EXTRACTED TEXT –
# Thresholds.



## Andres Martin (May 19, 2006)

There are many, MANY, different thresholds at work IN THE SAME dog.

Some lady (Donaldson?) wrote a book called, "Culture Clash", that describes the point at which a dog growls; the point at which a dog will lunge; the point at which a dog will carry on a fight. Those points are thresholds.

The point at which a dog will abandon a prey-based fight; the point at which a dog will abandon a survival-based fight; a domination fight; a mating-based fight.

The point at which a dog will abandon a search; the point at which a dog will play; the point at which a dog will bite at movement; etc., etc.

A threshold is simply the point at which...something...anything...changes or happens.

For example...my dog will lose interest in searching for a ball in tall grass - without handler help - in about 15 minutes. The threshold for that activity, would be a time and situation threshold. This changes if the dog is already very tired, if it's a very hot day, and so on.

ACTIVITY – Please turn the paragraph of the thresholds post that begins "For example...my dog" into a short list that keeps its main facts.

EXERCISE DATA –

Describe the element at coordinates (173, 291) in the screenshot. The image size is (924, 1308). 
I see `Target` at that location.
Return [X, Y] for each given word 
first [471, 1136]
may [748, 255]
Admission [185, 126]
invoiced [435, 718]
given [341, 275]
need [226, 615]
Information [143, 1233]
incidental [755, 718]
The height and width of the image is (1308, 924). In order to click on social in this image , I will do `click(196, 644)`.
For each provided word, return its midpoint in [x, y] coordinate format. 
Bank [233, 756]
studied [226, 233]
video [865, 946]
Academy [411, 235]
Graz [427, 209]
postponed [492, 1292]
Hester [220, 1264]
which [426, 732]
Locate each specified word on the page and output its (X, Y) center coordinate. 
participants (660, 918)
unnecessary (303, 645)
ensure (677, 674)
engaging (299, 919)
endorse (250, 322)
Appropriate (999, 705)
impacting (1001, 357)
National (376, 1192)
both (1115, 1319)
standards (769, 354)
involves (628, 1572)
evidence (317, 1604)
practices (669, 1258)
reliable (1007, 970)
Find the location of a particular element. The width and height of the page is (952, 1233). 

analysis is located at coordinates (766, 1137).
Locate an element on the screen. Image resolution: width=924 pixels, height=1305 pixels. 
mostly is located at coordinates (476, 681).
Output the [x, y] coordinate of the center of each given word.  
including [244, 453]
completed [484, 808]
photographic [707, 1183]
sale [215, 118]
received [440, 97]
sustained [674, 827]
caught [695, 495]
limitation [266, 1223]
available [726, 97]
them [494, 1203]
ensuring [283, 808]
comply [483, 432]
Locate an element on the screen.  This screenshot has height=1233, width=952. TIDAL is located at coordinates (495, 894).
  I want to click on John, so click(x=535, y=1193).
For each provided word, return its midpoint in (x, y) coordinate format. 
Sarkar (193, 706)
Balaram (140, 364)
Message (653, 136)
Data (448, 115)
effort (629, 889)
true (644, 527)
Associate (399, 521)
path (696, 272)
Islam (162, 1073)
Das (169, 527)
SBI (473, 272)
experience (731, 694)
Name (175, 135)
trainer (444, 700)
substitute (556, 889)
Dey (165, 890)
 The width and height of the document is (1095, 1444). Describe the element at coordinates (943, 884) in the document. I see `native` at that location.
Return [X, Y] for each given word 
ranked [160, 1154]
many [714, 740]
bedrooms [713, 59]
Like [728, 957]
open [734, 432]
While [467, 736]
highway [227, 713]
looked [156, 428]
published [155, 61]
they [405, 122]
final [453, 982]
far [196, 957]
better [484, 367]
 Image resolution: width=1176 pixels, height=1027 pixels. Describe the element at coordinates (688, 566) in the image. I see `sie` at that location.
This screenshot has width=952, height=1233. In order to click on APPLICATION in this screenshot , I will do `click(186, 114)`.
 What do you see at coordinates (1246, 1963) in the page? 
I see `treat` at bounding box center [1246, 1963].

ANSWER BELOW –
- Without handler help, the writer's dog loses interest in searching for a ball in tall grass after about 15 minutes.
- This is a time and situation threshold.
- It changes if the dog is already very tired, if the day is very hot, and so on.